Partial mash (stove top): 0.5 lb 2-row, 0.5 lb carapils
Heat 1 qt water to 168 deg F, add loose grains. Maintain temp of ~152-156 deg for an hour. Place fine mesh strainer over brew kettle, pour wort through the strainer. Heat 1 qt water to 168 deg F, for use in sparging. Add water to bring total volume to 5 qt.

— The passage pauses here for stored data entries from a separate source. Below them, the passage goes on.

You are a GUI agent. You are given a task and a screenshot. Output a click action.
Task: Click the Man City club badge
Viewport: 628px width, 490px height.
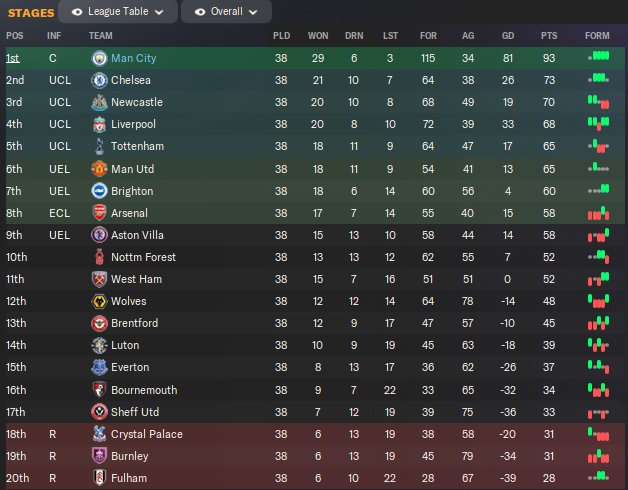pyautogui.click(x=99, y=58)
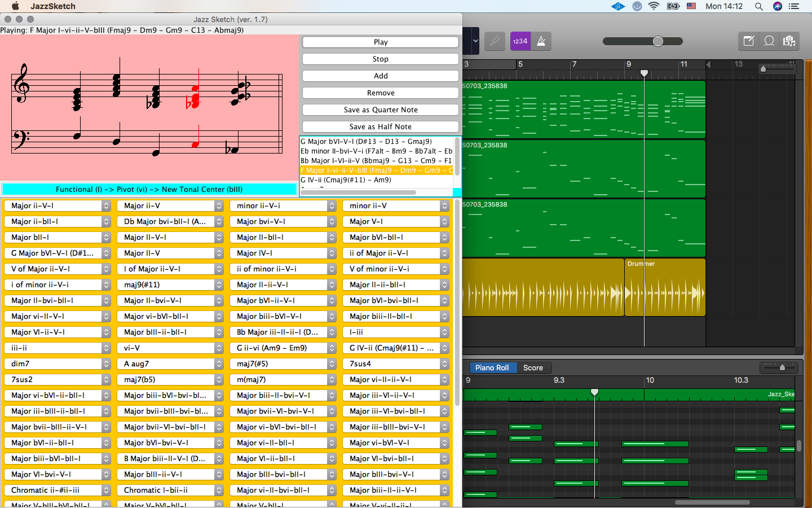
Task: Adjust the master volume slider knob
Action: pyautogui.click(x=658, y=41)
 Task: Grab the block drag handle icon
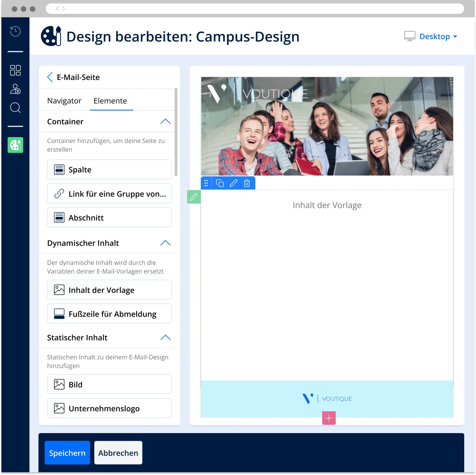206,183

Note: This is the one and only time I tried to do a partial mash on the stove top; from this point out, I'll be using a cooler.
60 min boil
0.5 lb Golden malt DME (@ 60 min)
0.2 lb Belgian candy sugar (@ 60 min)
1 lb Pilsen malt DME (@ 15 min)
7 g German Perle (@ 60 min)
7 g Saaz (@ 15 min)
Cooled wort to ~80 deg F (ice bath), transferred to fermenter, aerated. Pitched ~1/2 packet (maybe a little more) of Safbrew Abbaye dry yeast.

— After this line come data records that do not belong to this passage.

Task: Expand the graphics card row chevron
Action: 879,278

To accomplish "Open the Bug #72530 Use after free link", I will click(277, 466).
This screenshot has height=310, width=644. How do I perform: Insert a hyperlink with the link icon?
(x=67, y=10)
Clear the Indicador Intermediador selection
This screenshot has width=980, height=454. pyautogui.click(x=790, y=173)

primary: ~ 10 days (20 May)
secondary: 4 wks (17 June)
bottle: ~3 wks
|Tripel, 19 May|
20 May: Racked to secondary.
16 Jun: Bottled
Addendum, 1 Jul: This was my first attempt at a partial mash, trying it on the stove top (I didn't use the cooler for this one). Opened the bottle, not much carbonation, no head on the beer when poured. Full nose of bread, but the beer had a sour taste.

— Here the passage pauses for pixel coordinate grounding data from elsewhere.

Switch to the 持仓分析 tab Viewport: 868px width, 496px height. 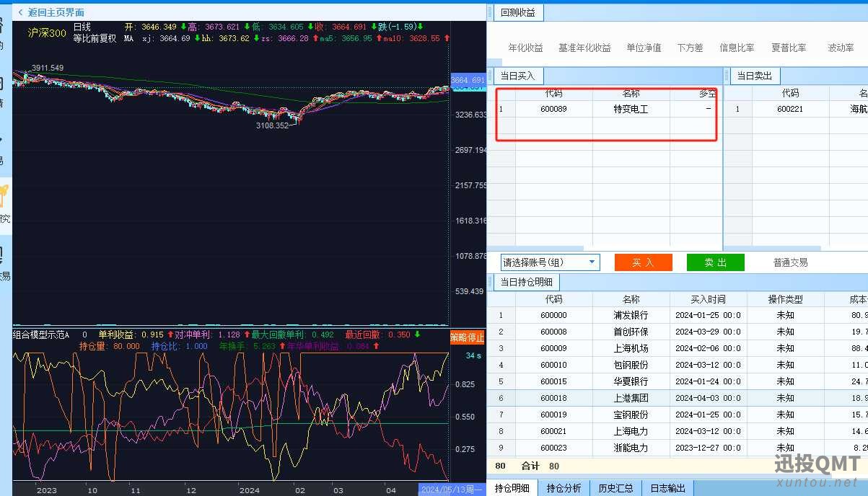564,488
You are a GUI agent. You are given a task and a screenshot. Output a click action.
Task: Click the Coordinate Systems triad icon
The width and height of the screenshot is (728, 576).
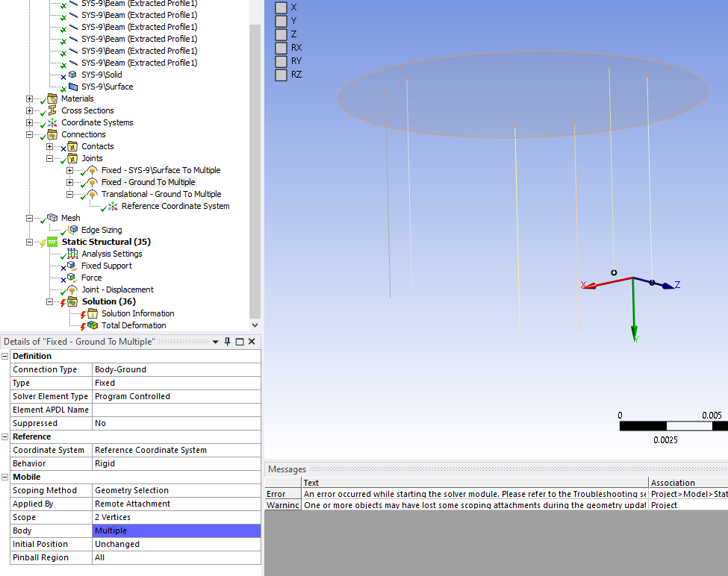coord(52,122)
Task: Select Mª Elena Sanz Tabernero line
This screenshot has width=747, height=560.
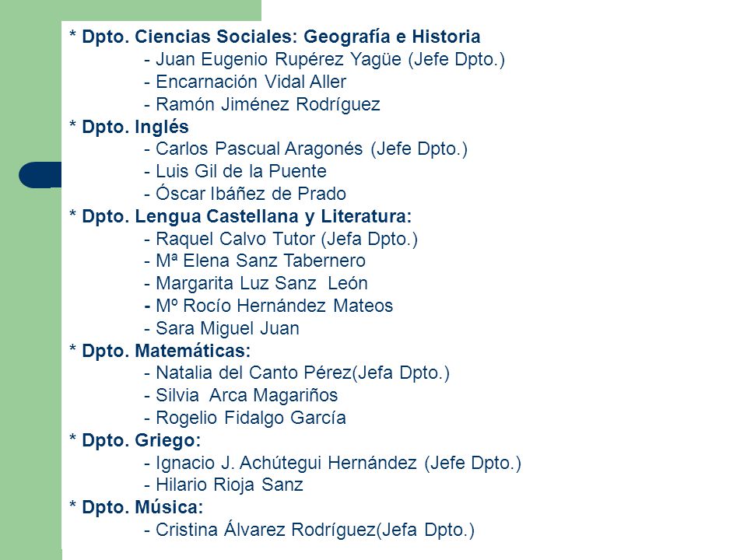Action: click(x=255, y=261)
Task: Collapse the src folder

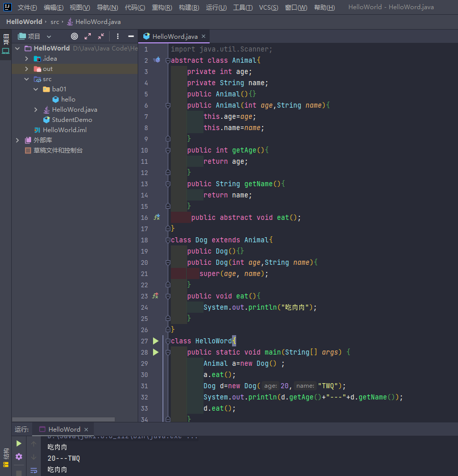Action: pyautogui.click(x=27, y=79)
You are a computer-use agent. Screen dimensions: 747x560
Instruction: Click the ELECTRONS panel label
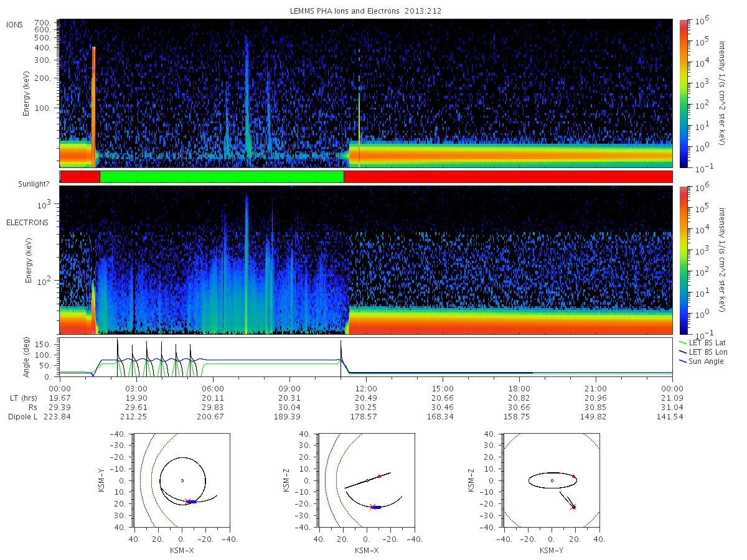pos(27,222)
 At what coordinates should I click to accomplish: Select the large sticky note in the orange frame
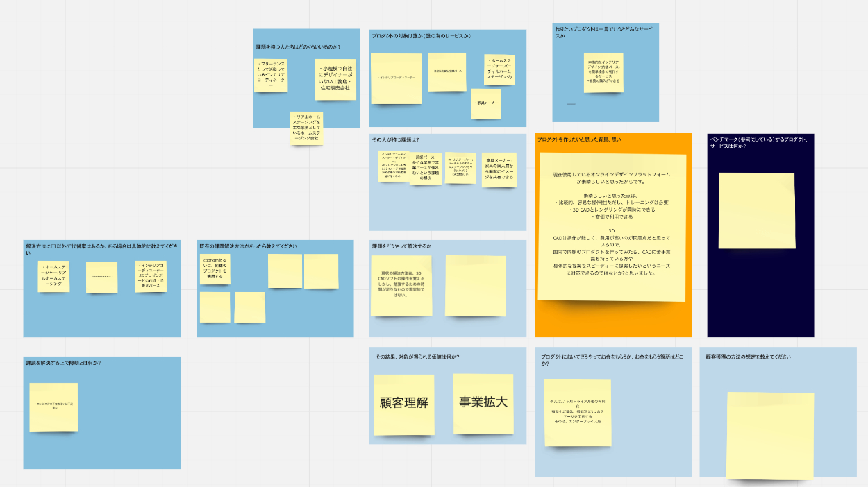(612, 227)
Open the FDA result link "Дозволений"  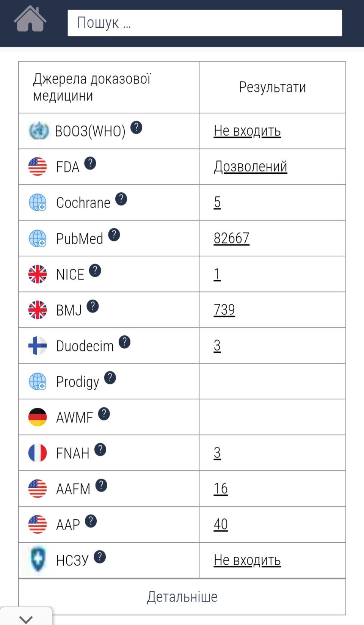pyautogui.click(x=250, y=166)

I'm thinking something may have happened to the beer, perhaps when I transferred it to secondary. I'm going to redo this one, using my current partial mash methodology, as well as reducing the time that the beer is in the fermenter. The blog page for the beer shows it in the fermenter, as a nice golden color. By the time the beer was bottled, sitting in the fermenter it was a brown color near the top, transitioning into a reddish hue, then golden near the bottom. As far as the yeast goes, I can try the Abbaye again, or look at maybe the Safbrew T-58, based on the thoughts shared here.